# [What you need to do]
[a] Answer these questions about the text on praying for the dead:
(i) How many sins does the writer say are unforgivable?
(ii) What does the writer say health workers must take in?
(iii) What command does the last paragraph say we are living out?
[b] Please quote the text on praying for the dead word for word, beginning at the words "The living dead.  Or, perhaps" and stopping after the words "when others help.".

God Is My Being

Praying for the Dead

What I mean by “the dead” are those people on Earth who have lived in such a deep pit of darkness for so long that it has become their home.  

My question is, How do we pray for those who have lost their ability to know the truth about life?  That there is a sun.  Deep green forests.  Other people who have never lived in the deep. 

I am trained to my bones to know that there is only one unforgivable sin.  All others can be forgiven.   

But how do you forgive a shadow? 

I am thinking especially about people who claim to be Christians.  Who exhibit a devoutness, even, that others might envy.  Whose commitment to the church appears permanent and solid.

And yet they are complicit in horrors that they willingly go along with.  And get to a point where they believe that they cannot be forgiven for their sins.  That there have been so many and they have gone on for so long that there is no way back to the light.

It’s the illusion of the line.  That they have stepped over it, and having done this, all is lost.

They assume the role of one screaming in hell for all eternity.  And their bodies have not yet shuffled off this mortal coil.  

The living dead.  Or, perhaps better, the dead living.  Still breathing.  Yet lost in their own—is it self-pity? or self-satisfaction?  Are they grieving their imagined fate?  Or are they secretly pleased that they have managed to get away with so much?

Do they feel free from having to “answer” to God?  Be responsible for the people around them?  Live a decent life?

I think such a profound prayer of forgiveness needs company.  That praying with others, together, would alleviate the stress I think, just as carrying a heavy burden is made easier when others help.

Another thing might be to break the prayer into the tiniest pieces that you can manage.  To just keep breaking it down into “handleable” prayers.  Prayers that seem normal.  Leave the big, horrific acts until you have found your willing to be doing this.

It would be important, should you take this on, to be spiritually cleansed and healed on a very regular basis.  Health workers must take in others’ toxins and need to flush them out of their bodies as often as possible.  Exercise is a good way.  Spiritual direction.  Nature.  We are expected to find our own healing when we need it.

And if we are going to step over our own line of revulsion and reach out to God on behalf of people that would make us ill to sit across at the dinner table, then we need to do whatever it takes to keep our souls healthy.

This kind of thing is a mission of sorts.  A purposeful trek across a wasteland, where our hearts have to strain to feel compassion, and our only reward is the knowledge that we are living out God’s command: to forgive others as he forgives us.

# [Stored data entries]
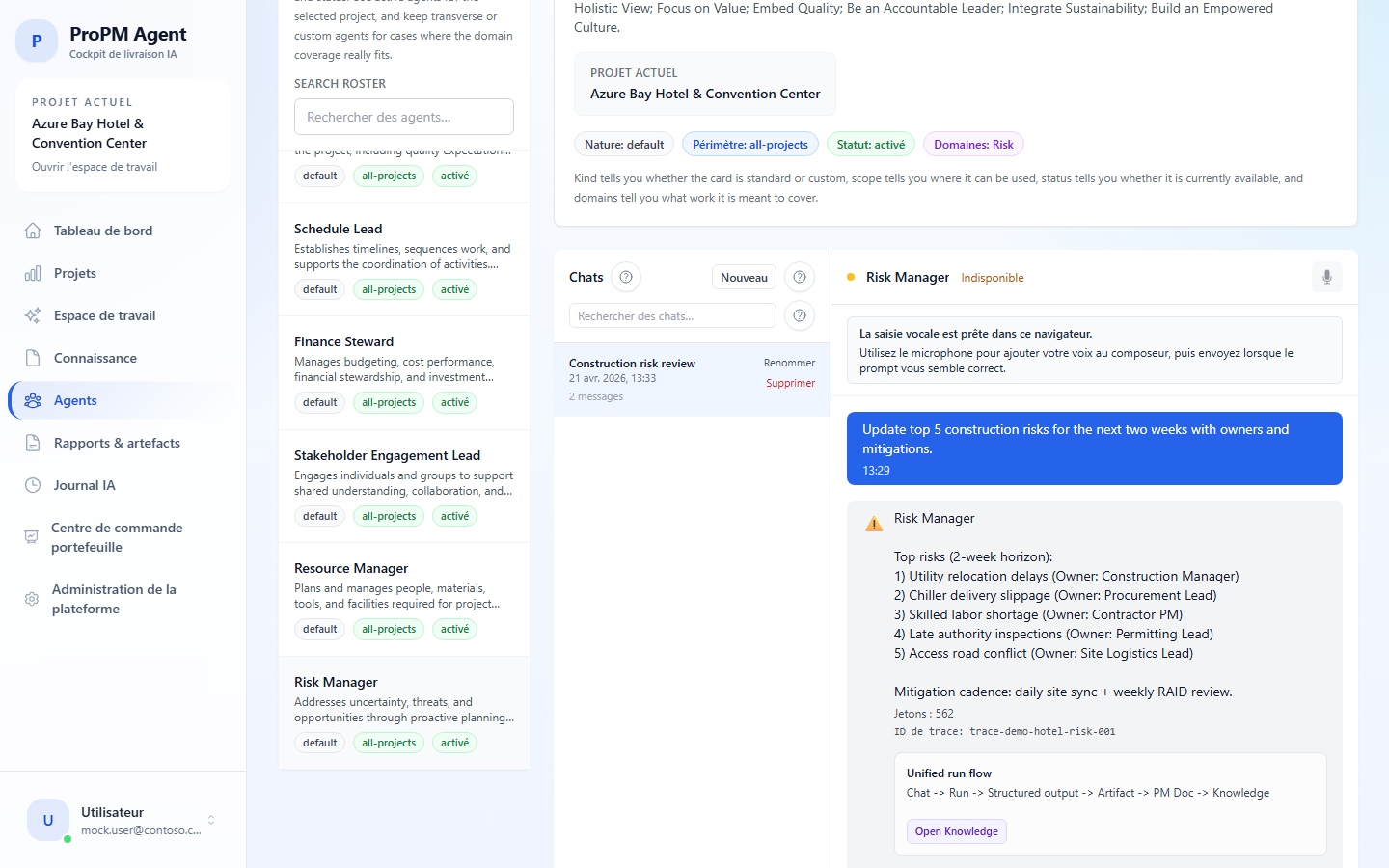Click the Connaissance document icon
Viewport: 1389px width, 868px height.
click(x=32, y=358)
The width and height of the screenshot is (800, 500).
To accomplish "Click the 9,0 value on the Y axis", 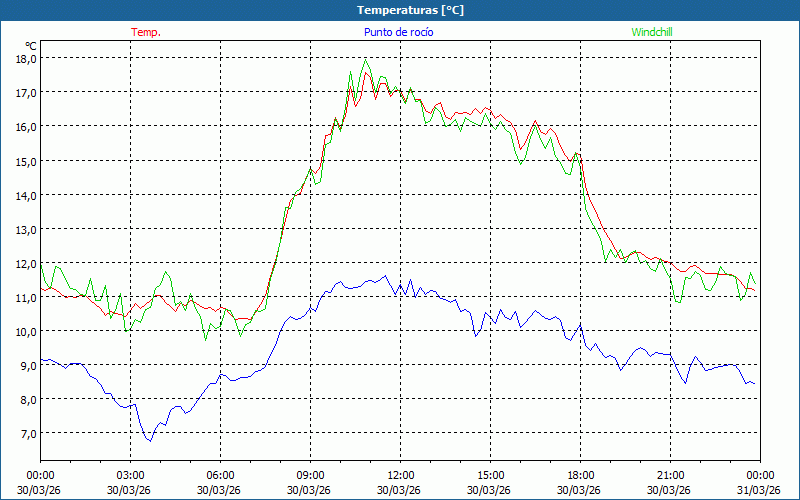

# [Answer list]
[a]
(i) One.
(ii) Others' toxins.
(iii) To forgive others as he forgives us.

[b]
The living dead.  Or, perhaps better, the dead living.  Still breathing.  Yet lost in their own—is it self-pity? or self-satisfaction?  Are they grieving their imagined fate?  Or are they secretly pleased that they have managed to get away with so much?

Do they feel free from having to “answer” to God?  Be responsible for the people around them?  Live a decent life?

I think such a profound prayer of forgiveness needs company.  That praying with others, together, would alleviate the stress I think, just as carrying a heavy burden is made easier when others help.